The Cost Segregation Catalyst

To aggressively accelerate depreciation, ColdPort mandates rigorous Cost Segregation Studies on every acquisition and development. A Cost Segregation Study is an engineering-driven forensic analysis of the property. Instead of treating the entire $40 million building as a single 39-year asset, specialized engineers break down the facility into its component parts and reclassify them into shorter IRS depreciation lifespans (typically 5, 7, and 15 years).

Cold storage facilities are heavily weighted toward these short-life assets. For example:

  • 15-Year Property (Land Improvements): Heavy-duty truck courts, specialized paving, exterior lighting, and fencing.
  • 7-Year Property: Freon and ammonia refrigeration plants, blast freezers, specialized insulated metal panel (IMP) walls, heavy switchgears, and automated racking systems.

In standard dry warehousing, perhaps 10% to 15% of the property value can be reclassified. In a state-of-the-art cold storage facility, upwards of 30% to 45% of the capital costs can be reclassified into 5, 7, or 15-year buckets due to the massive infrastructure required to maintain temperature integrity.

Bonus Depreciation and the Immediate Tax Shield

Once the assets are segregated into shorter lifespans, ColdPort leverages Bonus Depreciation rules (enacted under the Tax Cuts and Jobs Act). Bonus depreciation allows the fund to deduct a massive percentage (historically 100%, currently phasing down but still highly impactful) of the cost of those 5, 7, and 15-year assets in the very first year of ownership.

Revisiting the $40 million depreciable building: if the Cost Segregation Study reclassifies 35% ($14 million) into short-life assets, and Bonus Depreciation allows an immediate write-off of those assets, the fund generates a $14 million paper loss in Year 1.

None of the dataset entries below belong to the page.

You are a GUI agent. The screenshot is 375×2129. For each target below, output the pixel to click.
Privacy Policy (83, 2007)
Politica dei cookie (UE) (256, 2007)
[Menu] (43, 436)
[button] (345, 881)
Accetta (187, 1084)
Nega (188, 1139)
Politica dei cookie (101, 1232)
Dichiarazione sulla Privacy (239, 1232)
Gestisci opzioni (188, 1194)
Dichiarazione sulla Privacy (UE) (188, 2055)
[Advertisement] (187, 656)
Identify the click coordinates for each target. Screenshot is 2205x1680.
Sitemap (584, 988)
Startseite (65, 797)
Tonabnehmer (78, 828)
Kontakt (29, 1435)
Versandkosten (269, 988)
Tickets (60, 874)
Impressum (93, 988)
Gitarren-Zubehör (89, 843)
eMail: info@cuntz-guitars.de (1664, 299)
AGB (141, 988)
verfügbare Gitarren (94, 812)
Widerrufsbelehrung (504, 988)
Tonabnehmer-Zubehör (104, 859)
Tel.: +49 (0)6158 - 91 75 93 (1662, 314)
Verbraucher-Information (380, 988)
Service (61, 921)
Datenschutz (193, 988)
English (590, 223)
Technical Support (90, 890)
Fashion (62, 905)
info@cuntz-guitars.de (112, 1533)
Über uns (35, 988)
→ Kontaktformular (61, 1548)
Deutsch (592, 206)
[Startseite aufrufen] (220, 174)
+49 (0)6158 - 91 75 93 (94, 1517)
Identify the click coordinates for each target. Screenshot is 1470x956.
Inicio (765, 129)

This massive tax shield entirely wipes out the taxable income generated by the property's cash flow for several years. Consequently, ColdPort distributes the quarterly cash flow to our Limited Partners, but for tax purposes, those distributions are categorized as a non-taxable "return of capital." The LP receives the cash, but pays zero current income tax on it, allowing that capital to be immediately reinvested to compound elsewhere.

Managing Depreciation Recapture

The acceleration of depreciation reduces the LP's basis in the property. When the asset is eventually sold, the IRS requires "depreciation recapture," taxing the previously taken deductions. However, this is largely an exercise in the time value of money—delaying the tax liability for 5 to 7 years is mathematically equivalent to an interest-free loan from the government.

Furthermore, ColdPort frequently utilizes 1031 Like-Kind Exchanges upon exit. By rolling the equity and the debt from the sold asset into a newly acquired cold storage facility, the depreciation recapture is deferred indefinitely, preserving the tax-free compounding loop.

Conclusion

Cold storage real estate is a highly specialized asset class that requires equally specialized financial engineering. By executing precise Cost Segregation Studies and maximizing accelerated depreciation, ColdPort transforms cold storage infrastructure from a high-yield investment into a formidable wealth-preservation and tax-mitigation vehicle. This aggressive tax optimization ensures that our LPs retain a fundamentally superior share of the alpha generated.